As of July 20, six have died while over 1,834 have been downed by dengue in Palawan. The DOH has also recording 1,550 cases in Oriental Mindoro, 501 in Marinduque, 41 in Occidental Mindoro and 191 in Romblon, or a total of 4,117 cases.

With 4,225 suspected and confirmed dengue cases and 22 deaths since Jan. 1 in Cavite, its governor has placed the province under a state of calamity to expedite the release of funds for the purchase of blood supplies, intravenous fluids, diagnostic kits and other medical necessities.

The dengue crisis comes amid an ongoing measles outbreak that has seen a whopping 467-percent increase in the number of measles cases in the country in the first eight months of 2018, compared to 2017 figures.

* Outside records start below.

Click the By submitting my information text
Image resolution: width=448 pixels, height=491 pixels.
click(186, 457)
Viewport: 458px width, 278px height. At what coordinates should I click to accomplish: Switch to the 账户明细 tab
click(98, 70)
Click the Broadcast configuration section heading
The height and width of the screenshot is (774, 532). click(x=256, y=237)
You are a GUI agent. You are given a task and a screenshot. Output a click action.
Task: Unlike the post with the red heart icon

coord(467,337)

From January to April this year, Health Secretary Francisco Duque III said the DOH Epidemiology Bureau recorded 31,056 measles cases, from only 6,641 cases during the same period in 2018.

The direct cause of the breakdown in the government’s immunization program and the corresponding spike in dengue and measles cases is well-known: Mothers began hiding their children or refusing the free immunization offered by government health workers because of the hysteria and misinformation generated over Dengvaxia, the dengue vaccine formerly used in the government’s mass vaccination campaign.

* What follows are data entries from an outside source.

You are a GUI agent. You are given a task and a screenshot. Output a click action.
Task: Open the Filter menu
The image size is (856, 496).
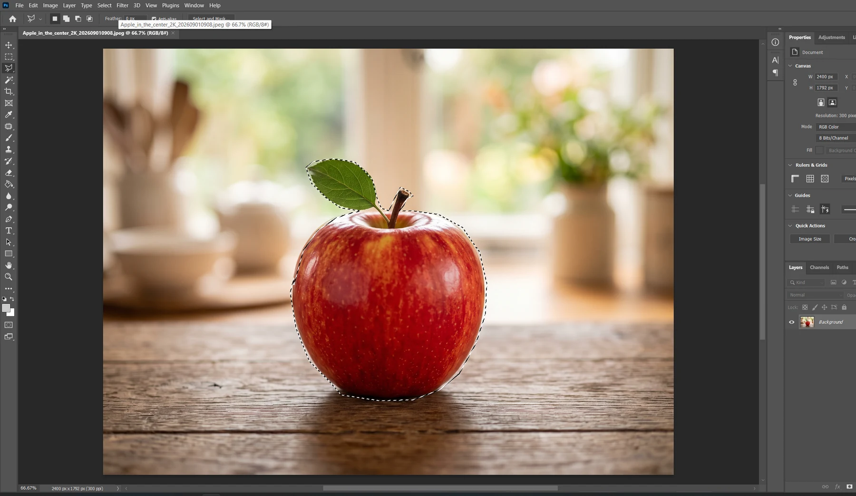pos(122,5)
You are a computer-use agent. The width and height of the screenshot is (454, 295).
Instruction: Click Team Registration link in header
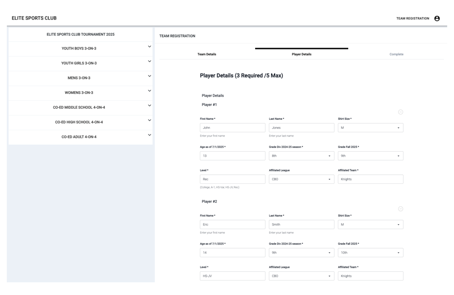click(x=412, y=19)
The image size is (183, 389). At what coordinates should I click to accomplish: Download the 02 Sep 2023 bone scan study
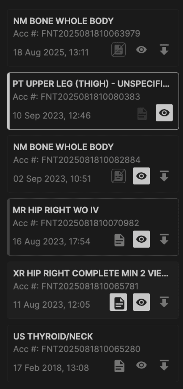pyautogui.click(x=164, y=176)
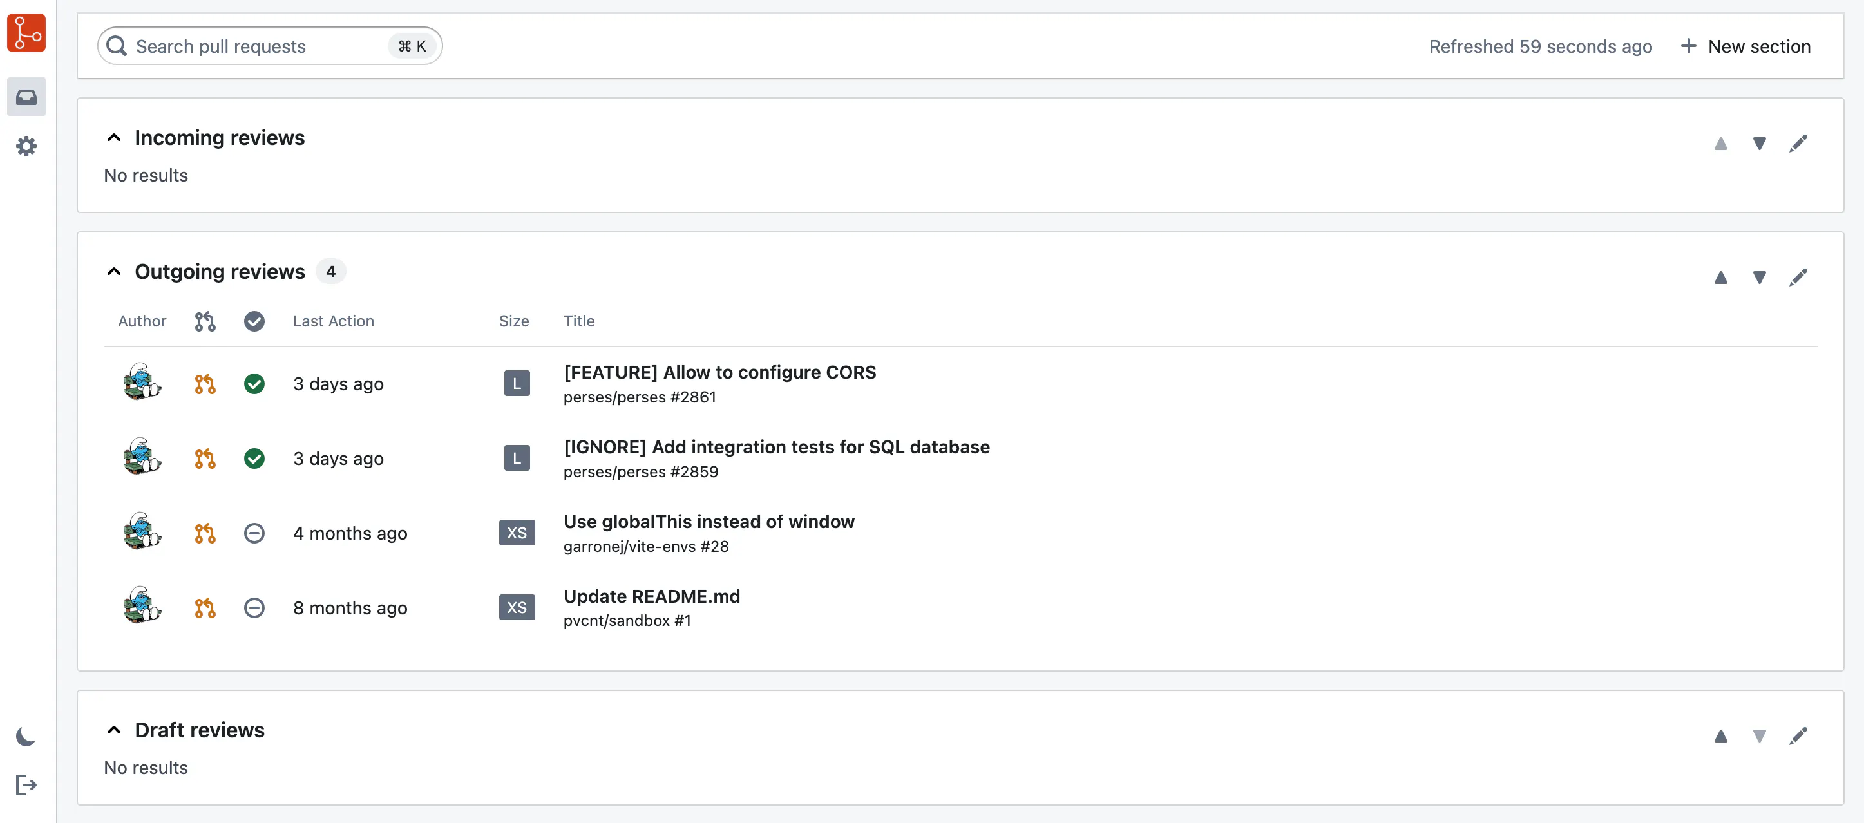Move Draft reviews section up

pyautogui.click(x=1720, y=736)
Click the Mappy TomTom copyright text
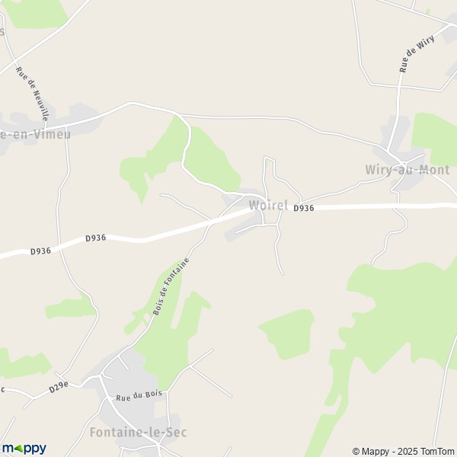This screenshot has height=457, width=457. (404, 451)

Public Attorney’s Office (PAO) chief Persida Acosta’s reckless fear-mongering about Dengvaxia—despite what Duque said were “baseless claims,” and the DOH denying any established link between Dengvaxia and a number of children’s deaths Acosta said were caused by it—eventually resulted in a historic drop in immunization rates: From an average of 70 percent, vaccination coverage plunged to 40 percent last year, the DOH said.

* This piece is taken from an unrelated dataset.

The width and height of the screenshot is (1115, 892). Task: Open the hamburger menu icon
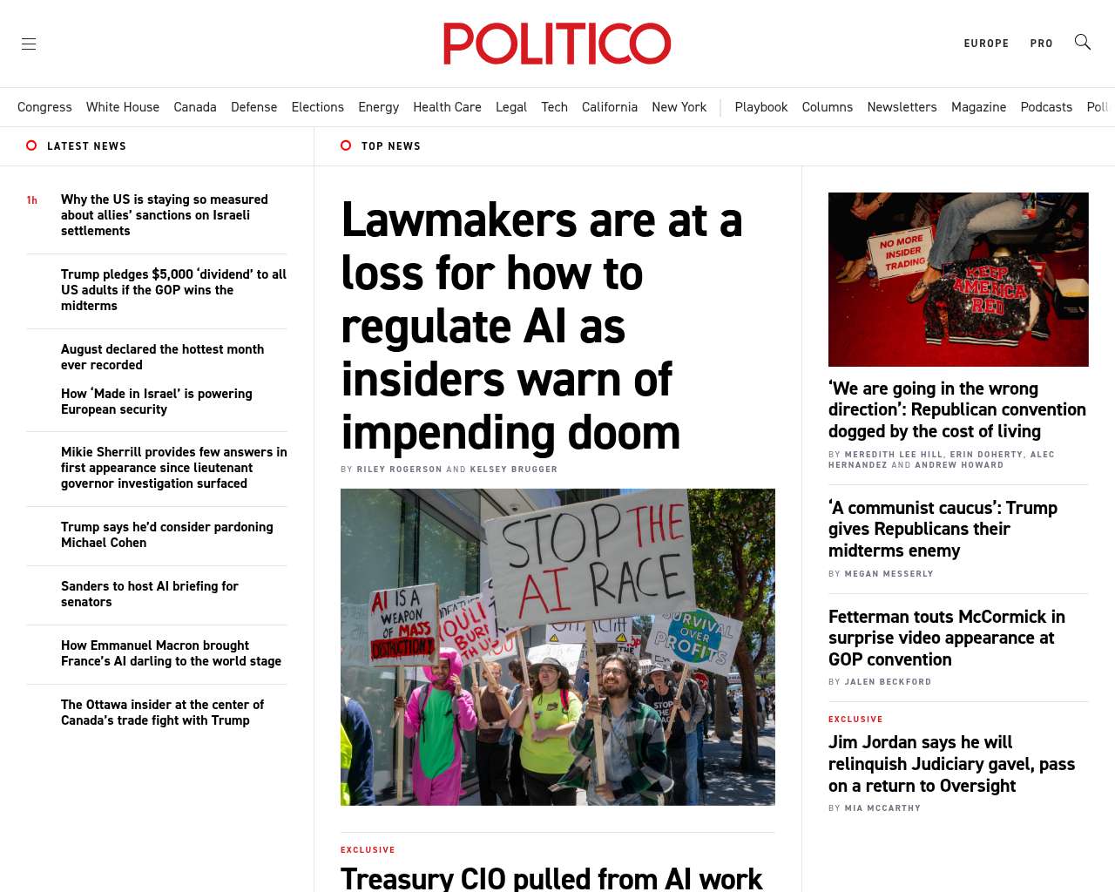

With dengue patients now clogging the hallways of public hospitals, health and local officials can only scramble for short-term solutions, releasing information on how to prevent dengue-carrying mosquitoes from breeding and how travelers can avoid being bitten by the vector.

The current ban on the use of Dengvaxia and the lack of any alternative (“Wala tayong antibiotics, walang antiviral, wala rin tayong bakuna kontra dengue dahil inihinto ang Dengvaxia,” Duque was quoted saying on radio) means the DOH can only intensify its prevention efforts using the four strategic Ss, which stands for “search and destroy” mosquito-breeding sites; employ “self-protection measures,” such as wearing pants and long-sleeved shirts, and the daily use of mosquito repellent; “seek early consultation”; and “support fogging/spraying” in areas where an increase in cases is registered for two consecutive weeks, to prevent any impending outbreak.

Meanwhile, the PAO chief, a lawyer who, at the height of the Dengvaxia controversy, made it a point to perorate on TV garbed in a white lab coat as if she was a medical professional, has been quiet of late. The usually overwrought insta-crusader for the supposed victims of Dengvaxia (“Don’t you feel the necessity [that] we should approach this problem [while] we are sober? Let’s not rile up emotions,” Rep. Ruffy Biazon told her off in one House hearing) has now turned into Our Lady of the Crickets—mute, tightlipped and impassive even as the country around her is in the grip of twin health emergencies traceable to her folly.

Perhaps another S should be added to the DOH’s program to prevent a repeat of a grossly irresponsible government official undermining public health this way. “So sue me,” Acosta had dared the department when it called her to account. Yes, please—attend to the outbreaks, then take up her dare.